Un film de Thomas Kruithof

Une mécanique plutôt bien huilée

Suite à un burn-out, Duval est licencié. Deux ans plus tard, il participe aux réunions des Alcooliques anonymes et recherche toujours un emploi. Un soir, un certain Clément le contacte pour un entretien d’embauche. L’emploi consiste à retranscrire des écoutes téléphoniques sur une machine à écrire. Duval accepte l’offre, sans se douter que l’une de ces écoutes va l’emmener dans un engrenage qui va le dépasser...

Le film s’ancre dans l’actualité et les questions qui l’entourent : les écoutes téléphoniques (de médias, d’équipes de campagnes ou de services d’espionnage), les campagnes présidentielles, les libérations d’otages au Moyen-Orient, ou encore le burn-out au travail. En ce sens il n’est pas difficile de s’immerger dans cette histoire qui pourrait très bien faire aujourd’hui la Une d’un journal à sensation. En 2017, ce film a une résonance particulière, car le contexte politique de l’intrigue se trouve être aussi une année d’élection présidentielle. Mais il est assez intéressant de voir la façon dont le personnage incarné par Denis Podalydès paraît d’un autre temps dans la façon de procéder sur les écoutes, repoussant toute technologie du 21ème siècle : ordinateur, enregistrement MP3...

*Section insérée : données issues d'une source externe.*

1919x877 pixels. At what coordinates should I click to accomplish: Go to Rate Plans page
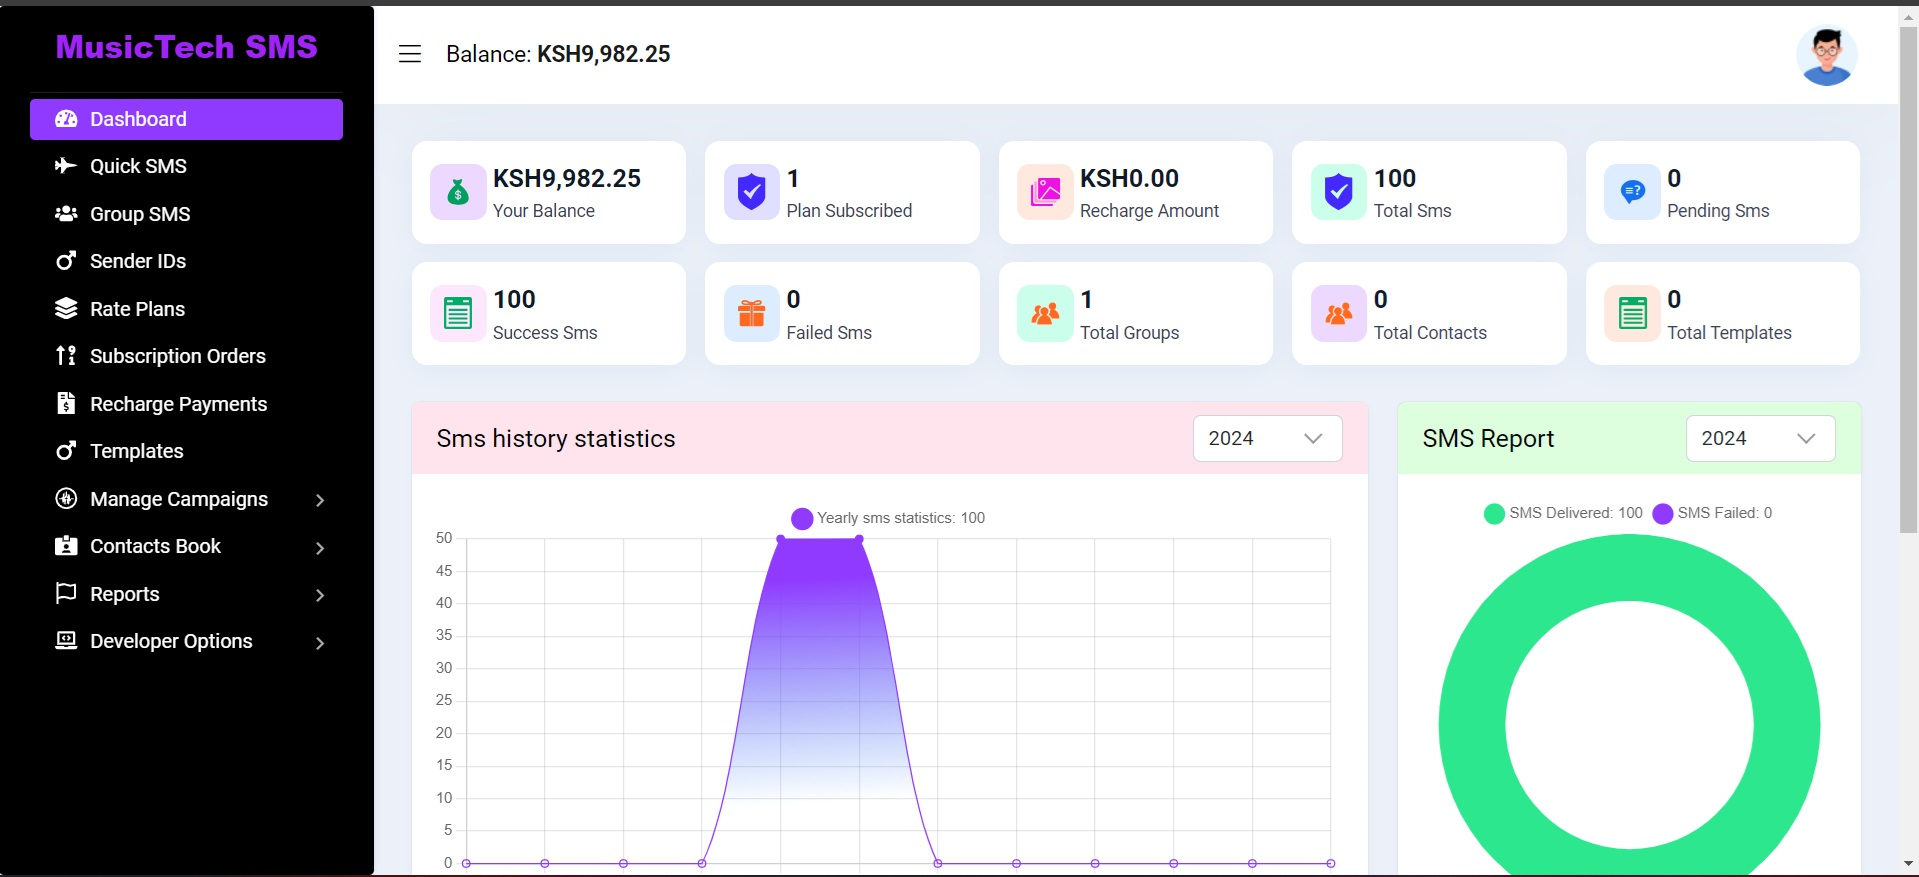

Pendant une heure et demi, nous sommes collés aux chaussures de Duval (pas au premier degré bien sûr car un film sur uniquement des chaussures ne serait pas forcément passionnant). Nous n’en savons pas plus que lui et c'est là que résidee la force du film. On suit donc cet homme ordinaire qui va être confronté à des événements qui le dépassent. Il est prisonnier d’une mécanique enclenchée par des hommes haut placés, dont lui n’est qu’un pion. Mais il est aussi prisonnier d’une mécanique plus subtile, celle de son travail où tout n’est que mécanique comme le rappel la mise en scène (le lecteur de bande magnétique de la cassette audio, la machine à écrire, etc.). Et surtout, le travail qu’il accepte est une mécanique en soi, dont il ne doit pas gripper les rouages, tout étant minutieusement minuté, avec des règles strictes. Mais au final, Duval sera le grain de sable de ce système qu’il décidera de ne plus suivre. Dès lors son personnage va sortir du cadre dans lequel il se trouve.

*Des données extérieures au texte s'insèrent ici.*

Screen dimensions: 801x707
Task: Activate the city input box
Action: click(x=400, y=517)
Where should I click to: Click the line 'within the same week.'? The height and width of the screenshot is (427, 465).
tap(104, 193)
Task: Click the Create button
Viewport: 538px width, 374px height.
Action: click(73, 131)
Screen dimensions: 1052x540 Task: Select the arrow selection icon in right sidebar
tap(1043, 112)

Au niveau scénario, on reste néanmoins, sur quelque chose de classique mais bien ficelé. Cette "Mécanique de l’ombre" est à la fois politique et teintée d’espionnage. Deux bémols viennent cependant ternir un peu ce film. Premièrement la musique, qui appuie beaucoup trop l’action et qui heureusement ne reste pas en tête. Deuxièmement, le rôle féminin (seul personnage féminin du long-métrage d’ailleurs), qui manque de consistance et dont la relation avec le personnage interprété par François Cluzet aurait mérité meilleur traitement. Premier film de son réalisateur, "La mécanique de l’ombre" se pose comme un thriller politique de bonne facture. Un bon de moment de cinéma en somme.